The Court of Appeal upheld that validity of the warrant, although it was noted that the absence of computers from the sworn information was “certainly sub-optimal”. The matter was appealed to the Supreme Court.

Supreme Court

Delivering judgment in the case, Mr Justice Charleton began by noting that a computer was not a separate and distinct “place” for the purpose of a search warrant. A computer was just like a knife or bloodstained rag in this regard. Accordingly, a computer device found at an authorised place could be validly seized and examined physically for, for example, DNA samples.

However, section 6 of the of Criminal Justice Act 2006 stated that a “place” was defined as meaning “a physical location”. It was not defined as a virtual space. As such, the court said: “While this does not mean that a computer cannot be searched for, and seized and later examined beyond the physical space, there should be focus on what the extent of the warrant authorised in those terms and the interposition of the judicial mind as a necessary protection in that process.”

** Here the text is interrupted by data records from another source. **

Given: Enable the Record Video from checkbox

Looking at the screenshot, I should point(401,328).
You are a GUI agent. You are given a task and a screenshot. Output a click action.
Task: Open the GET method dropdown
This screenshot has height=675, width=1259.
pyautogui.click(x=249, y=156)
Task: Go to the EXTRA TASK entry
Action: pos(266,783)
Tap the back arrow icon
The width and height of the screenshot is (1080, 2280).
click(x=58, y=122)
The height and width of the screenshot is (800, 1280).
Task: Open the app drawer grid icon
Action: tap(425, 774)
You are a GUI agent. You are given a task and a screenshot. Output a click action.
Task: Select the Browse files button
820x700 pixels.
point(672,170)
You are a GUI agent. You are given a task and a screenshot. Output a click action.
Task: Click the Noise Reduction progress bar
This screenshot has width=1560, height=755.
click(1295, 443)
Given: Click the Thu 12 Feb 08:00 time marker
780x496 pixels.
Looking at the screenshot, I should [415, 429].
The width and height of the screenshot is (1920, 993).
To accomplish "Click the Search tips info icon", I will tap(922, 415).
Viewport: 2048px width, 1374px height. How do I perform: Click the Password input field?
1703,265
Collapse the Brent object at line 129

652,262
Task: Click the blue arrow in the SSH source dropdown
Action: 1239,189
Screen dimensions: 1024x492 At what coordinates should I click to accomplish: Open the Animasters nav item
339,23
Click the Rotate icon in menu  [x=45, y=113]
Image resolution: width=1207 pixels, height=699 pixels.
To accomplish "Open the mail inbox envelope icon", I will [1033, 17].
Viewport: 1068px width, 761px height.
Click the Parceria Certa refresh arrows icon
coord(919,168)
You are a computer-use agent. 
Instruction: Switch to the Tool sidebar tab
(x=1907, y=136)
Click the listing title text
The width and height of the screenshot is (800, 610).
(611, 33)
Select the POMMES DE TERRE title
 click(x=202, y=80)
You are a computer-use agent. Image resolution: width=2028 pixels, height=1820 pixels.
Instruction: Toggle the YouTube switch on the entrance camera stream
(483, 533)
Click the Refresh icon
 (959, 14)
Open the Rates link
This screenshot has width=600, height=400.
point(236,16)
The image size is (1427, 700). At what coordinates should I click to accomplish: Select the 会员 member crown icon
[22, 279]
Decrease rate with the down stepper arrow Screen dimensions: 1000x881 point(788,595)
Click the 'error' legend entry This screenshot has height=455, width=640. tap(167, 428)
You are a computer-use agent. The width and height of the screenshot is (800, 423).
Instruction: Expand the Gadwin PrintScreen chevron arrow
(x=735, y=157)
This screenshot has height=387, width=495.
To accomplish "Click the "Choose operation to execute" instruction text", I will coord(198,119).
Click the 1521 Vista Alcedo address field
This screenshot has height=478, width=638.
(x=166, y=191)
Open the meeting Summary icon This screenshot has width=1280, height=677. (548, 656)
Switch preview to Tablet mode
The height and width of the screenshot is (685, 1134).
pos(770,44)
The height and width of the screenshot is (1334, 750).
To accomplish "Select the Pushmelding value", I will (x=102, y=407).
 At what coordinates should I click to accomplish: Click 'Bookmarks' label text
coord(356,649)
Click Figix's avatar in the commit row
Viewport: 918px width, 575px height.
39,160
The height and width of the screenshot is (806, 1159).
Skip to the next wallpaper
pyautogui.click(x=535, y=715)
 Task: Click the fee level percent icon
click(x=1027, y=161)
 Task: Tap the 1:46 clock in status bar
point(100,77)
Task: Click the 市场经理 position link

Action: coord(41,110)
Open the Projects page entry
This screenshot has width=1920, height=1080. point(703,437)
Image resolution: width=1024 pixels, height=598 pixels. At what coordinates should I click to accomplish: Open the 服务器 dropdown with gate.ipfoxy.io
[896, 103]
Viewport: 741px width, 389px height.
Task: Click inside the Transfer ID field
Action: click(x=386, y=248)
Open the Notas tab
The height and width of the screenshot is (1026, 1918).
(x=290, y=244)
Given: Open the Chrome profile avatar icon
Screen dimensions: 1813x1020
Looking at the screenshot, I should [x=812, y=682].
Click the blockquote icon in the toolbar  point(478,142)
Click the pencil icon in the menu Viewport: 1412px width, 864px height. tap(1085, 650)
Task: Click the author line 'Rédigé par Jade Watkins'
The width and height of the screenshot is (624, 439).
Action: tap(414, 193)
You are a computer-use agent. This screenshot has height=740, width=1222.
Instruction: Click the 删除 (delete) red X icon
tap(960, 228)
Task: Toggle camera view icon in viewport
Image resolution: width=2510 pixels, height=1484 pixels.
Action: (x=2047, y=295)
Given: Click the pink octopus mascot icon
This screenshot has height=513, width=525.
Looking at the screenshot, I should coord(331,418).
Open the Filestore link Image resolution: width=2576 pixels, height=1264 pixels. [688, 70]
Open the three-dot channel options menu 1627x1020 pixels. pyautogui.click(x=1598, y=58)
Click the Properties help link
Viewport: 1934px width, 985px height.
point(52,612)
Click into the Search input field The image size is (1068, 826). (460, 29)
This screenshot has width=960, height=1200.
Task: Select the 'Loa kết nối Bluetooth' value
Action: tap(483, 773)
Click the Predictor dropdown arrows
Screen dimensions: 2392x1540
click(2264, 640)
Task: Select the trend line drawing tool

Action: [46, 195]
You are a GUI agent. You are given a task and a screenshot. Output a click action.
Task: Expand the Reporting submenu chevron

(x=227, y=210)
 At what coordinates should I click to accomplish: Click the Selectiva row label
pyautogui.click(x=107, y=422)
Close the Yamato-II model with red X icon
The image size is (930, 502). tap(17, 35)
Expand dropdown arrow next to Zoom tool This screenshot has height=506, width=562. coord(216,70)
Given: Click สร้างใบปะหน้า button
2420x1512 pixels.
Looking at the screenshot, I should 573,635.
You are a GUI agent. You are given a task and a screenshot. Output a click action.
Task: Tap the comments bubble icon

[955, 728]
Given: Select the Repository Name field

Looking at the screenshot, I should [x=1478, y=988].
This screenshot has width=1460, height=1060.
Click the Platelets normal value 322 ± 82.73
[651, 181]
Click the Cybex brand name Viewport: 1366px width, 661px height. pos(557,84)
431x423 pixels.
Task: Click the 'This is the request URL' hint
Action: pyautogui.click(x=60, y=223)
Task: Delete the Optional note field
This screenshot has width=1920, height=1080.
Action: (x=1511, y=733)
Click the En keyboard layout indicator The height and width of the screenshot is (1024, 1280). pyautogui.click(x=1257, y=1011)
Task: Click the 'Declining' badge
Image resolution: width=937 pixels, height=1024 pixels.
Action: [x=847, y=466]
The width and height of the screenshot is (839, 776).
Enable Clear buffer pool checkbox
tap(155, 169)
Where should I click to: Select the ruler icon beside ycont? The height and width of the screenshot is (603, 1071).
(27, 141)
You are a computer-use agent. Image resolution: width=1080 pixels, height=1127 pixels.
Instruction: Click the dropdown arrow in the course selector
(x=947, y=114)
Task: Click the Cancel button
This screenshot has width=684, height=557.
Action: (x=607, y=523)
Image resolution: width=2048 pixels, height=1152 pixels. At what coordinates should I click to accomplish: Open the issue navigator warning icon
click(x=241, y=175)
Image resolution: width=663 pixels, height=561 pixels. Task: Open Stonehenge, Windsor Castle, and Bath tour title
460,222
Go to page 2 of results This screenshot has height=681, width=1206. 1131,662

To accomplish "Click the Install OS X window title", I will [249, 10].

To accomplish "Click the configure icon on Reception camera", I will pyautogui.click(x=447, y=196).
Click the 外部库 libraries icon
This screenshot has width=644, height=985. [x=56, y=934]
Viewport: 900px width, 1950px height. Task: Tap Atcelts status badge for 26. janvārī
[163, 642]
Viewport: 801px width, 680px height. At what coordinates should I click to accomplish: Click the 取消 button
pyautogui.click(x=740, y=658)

In this case, there was “no notice whatsoever” to the District Court judge that the gardaí were interested in the digital space of the accused’s computer devices. As such, it was said that the gardaí failed to properly inform the District Court of their intentions. It was necessary to set out an intention to seize computer devices as, by inference, a court could consider if a search beyond the physical space should be authorised.

Mr Justice Charleton went on to outline a detailed history of the common law powers of search. It was noted: “Legislation has not enabled the search of a virtual space upon the seizure of a computer where the desire to search outside ‘a physical location’ has not been put forward for potential judicial authorisation.”

The court went on to consider the virtual space as a focus of suspicion for police. The court outlined that computers store an immense amount of information on a person and accordingly, “privacy interests are markedly stronger in the case of computers because of the manner in which modern society lives through devices which record every communication and passing thought that inspires a search”.

There remained a duty on investigators to present a fair summary of the facts to a judge when obtaining a search warrant and reasons should be given to establish a reasonable suspicion or belief for seizure of any item found. While a computer may be physically seized, the gardaí required separate permission to examine the virtual space, the court said.

The case law emphasised the following issues in searching computer devices: “the intervention of a judicial mind; the need for a statutory power; the conformance with the parameters of such power; the need to specify what is in reality sought; and the duty to use a power only for the purpose for which it is granted by statute”.

Applying the principles to the present case, the court held that the intention to interrogate the digital space of the accused’s computers meant that judicial intervention was necessary to permit entry into that space, the court said. There was no justification presented to the District Court to enter the digital space in this case. In fact, computer devices were not even mentioned in the application for the warrant.

In granting the search warrant, the court did not authorise the seizure of the computer for search outside the physical location. It was said: “Hence, without directing the mind of the judge to that virtual world, the seizure of the computer was unauthorised.”


The court held that a judge, when told that the seizure and search of computer devices were part of a search warrant, may infer that the devices would be digitally searched. However, this inference required the judge being informed of the basis for the search, the court said.

Absent simple averments as to why the a search of the digital contents of the devices would assist the investigation, the subsequent entry to the digital space was not contemplated by the District Court.

The court declared that the seizure of the computer devices from the accused’s home was unlawful in the context of an otherwise valid search. The court would hear further argument on the consequences which flow from the ruling.